ASSIGNED TASK:
For the entries below, return the line holding "This screenshot has width=302, height=170." together with all lines after it, unchanged, and leave every picture out.

───── DATA SUPPLIED ─────

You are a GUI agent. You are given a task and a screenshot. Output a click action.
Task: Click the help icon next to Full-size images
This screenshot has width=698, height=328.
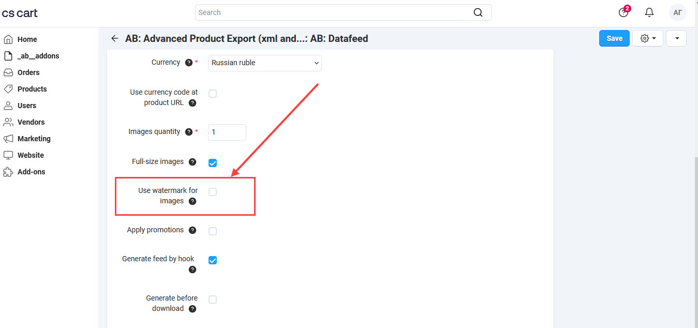point(192,162)
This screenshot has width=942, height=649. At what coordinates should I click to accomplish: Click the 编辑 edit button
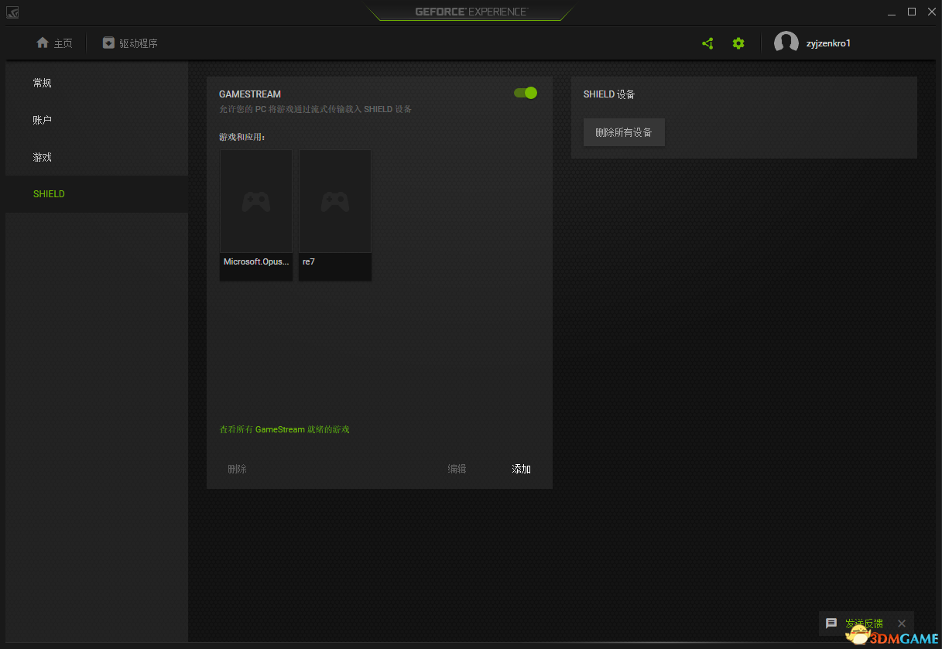coord(457,469)
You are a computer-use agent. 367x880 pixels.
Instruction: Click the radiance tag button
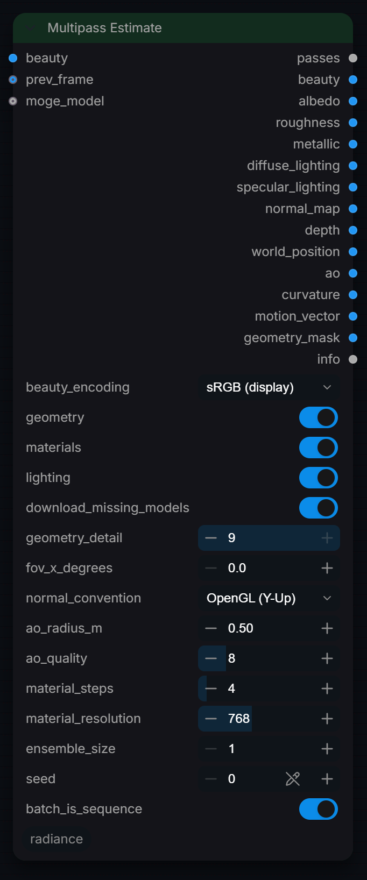[x=57, y=839]
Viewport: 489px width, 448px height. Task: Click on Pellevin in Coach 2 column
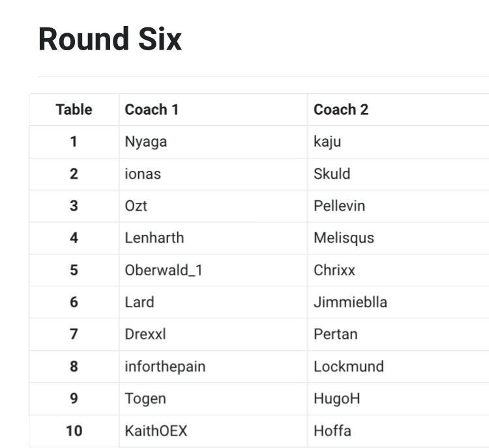(x=339, y=206)
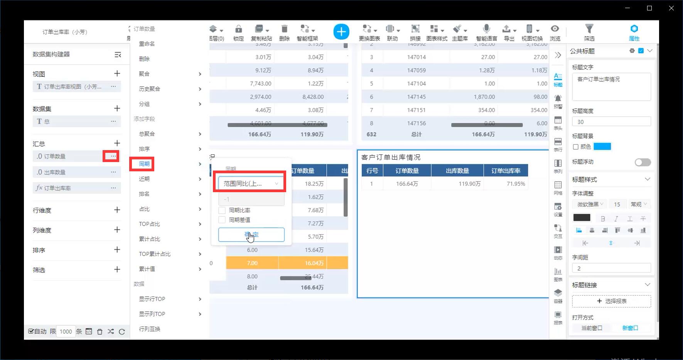Click the 锁定 lock icon

(239, 29)
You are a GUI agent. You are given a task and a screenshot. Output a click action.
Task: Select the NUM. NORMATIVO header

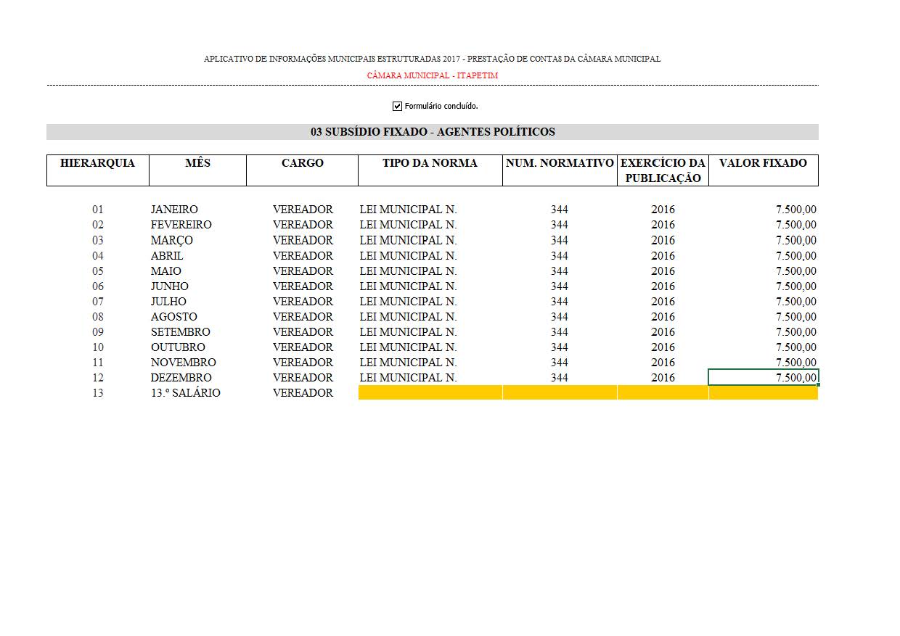coord(560,163)
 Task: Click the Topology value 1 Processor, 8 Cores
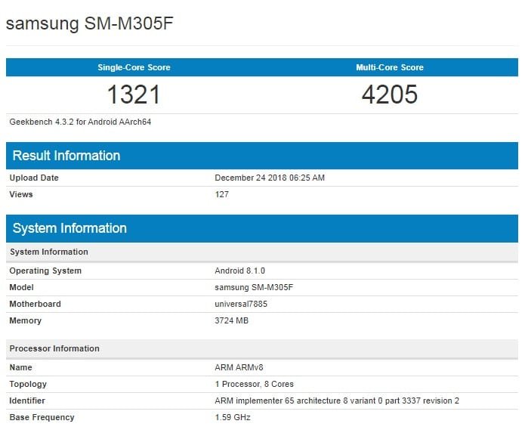[253, 384]
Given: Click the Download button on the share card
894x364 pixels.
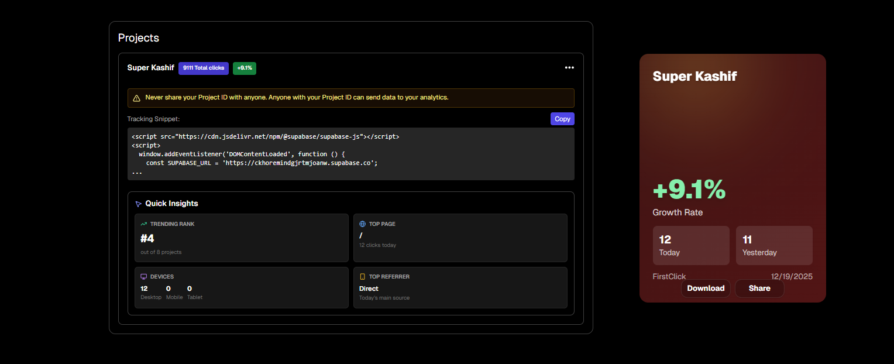Looking at the screenshot, I should coord(706,288).
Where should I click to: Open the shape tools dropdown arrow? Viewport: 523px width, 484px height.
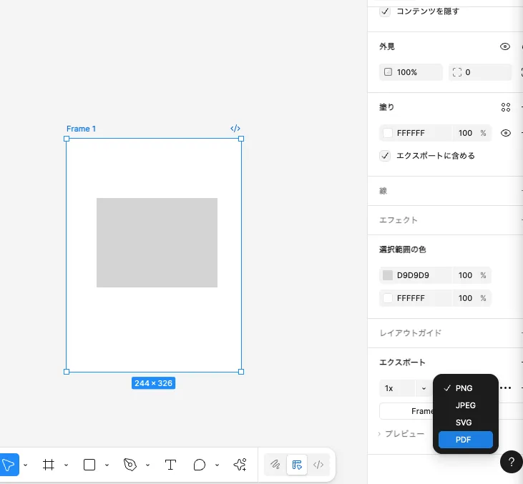(107, 465)
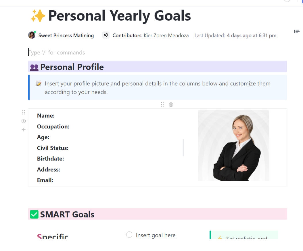The height and width of the screenshot is (251, 303).
Task: Open Kier Zoren Mendoza's contributor profile
Action: point(166,35)
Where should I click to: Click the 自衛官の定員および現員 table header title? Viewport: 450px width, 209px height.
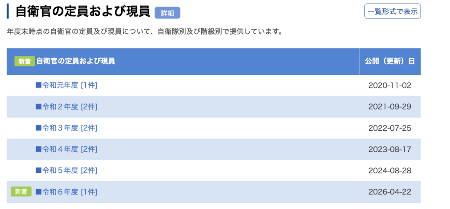[76, 62]
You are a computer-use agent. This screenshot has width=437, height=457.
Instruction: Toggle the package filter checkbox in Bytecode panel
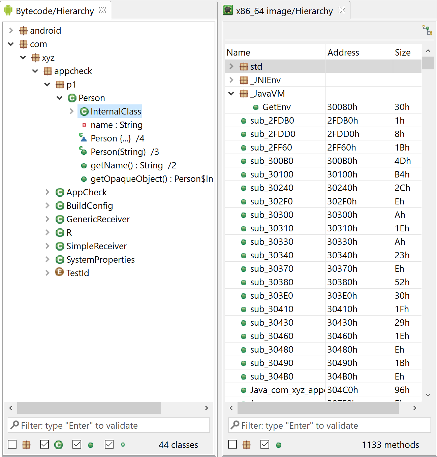point(12,445)
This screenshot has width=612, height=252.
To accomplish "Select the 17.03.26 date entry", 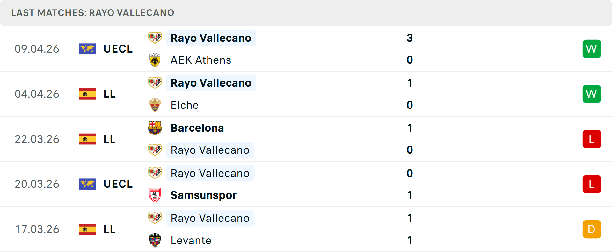I will (x=37, y=229).
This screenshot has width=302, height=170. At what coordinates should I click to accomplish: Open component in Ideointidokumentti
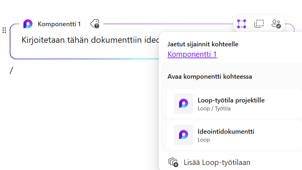coord(226,132)
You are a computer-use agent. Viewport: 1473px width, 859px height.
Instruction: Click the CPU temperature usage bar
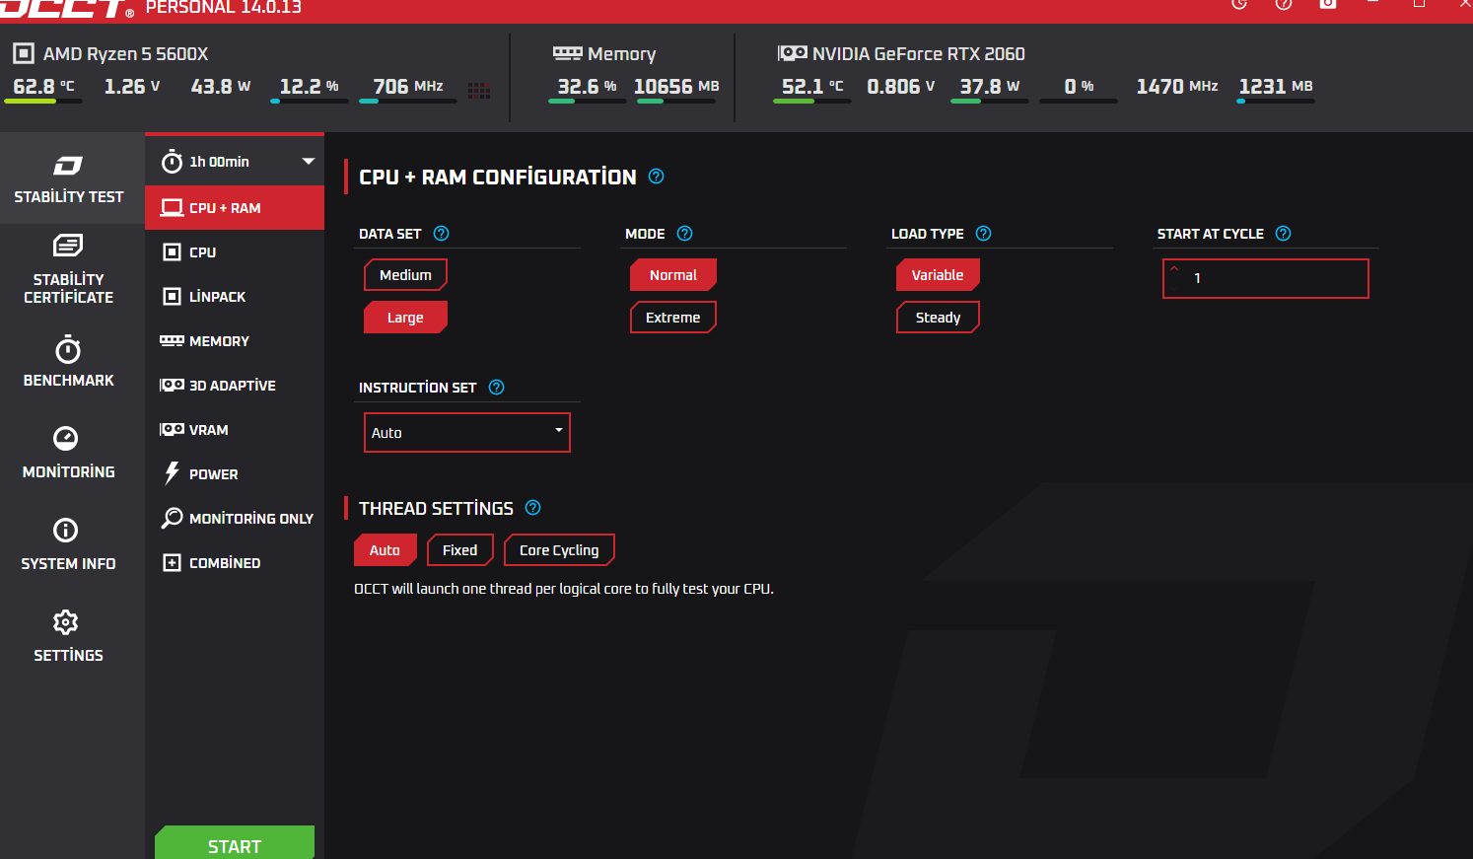[42, 101]
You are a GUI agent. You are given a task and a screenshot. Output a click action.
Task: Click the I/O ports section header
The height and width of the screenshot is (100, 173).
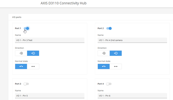[x=17, y=17]
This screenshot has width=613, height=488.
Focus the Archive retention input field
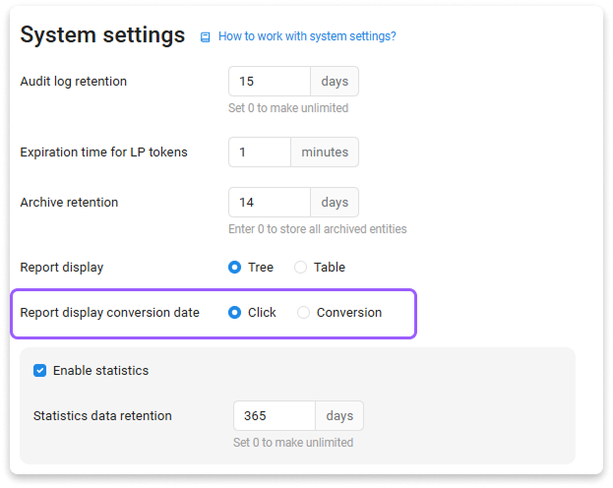pyautogui.click(x=269, y=202)
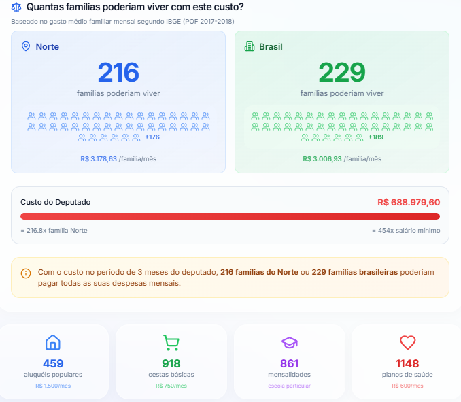Click the 216.8x família Norte label
This screenshot has width=461, height=402.
coord(54,231)
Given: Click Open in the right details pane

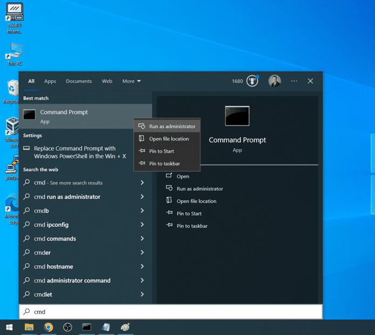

─────

ANSWER TO THE EXERCISE:
This screenshot has width=302, height=170. At what coordinates should I click to accomplish: Open component in Ideointidokumentti
coord(226,132)
You are a computer-use agent. Viewport: 1473px width, 859px height.
Instruction: Click the CPU temperature usage bar
[42, 101]
You are a GUI agent. You are given a task and a screenshot. Output a click action.
Task: Click the I/O ports section header
The height and width of the screenshot is (100, 173).
[x=17, y=17]
This screenshot has width=613, height=488.
Focus the Archive retention input field
pyautogui.click(x=269, y=202)
Click the 216.8x família Norte label
This screenshot has width=461, height=402.
coord(54,231)
Given: Click Open in the right details pane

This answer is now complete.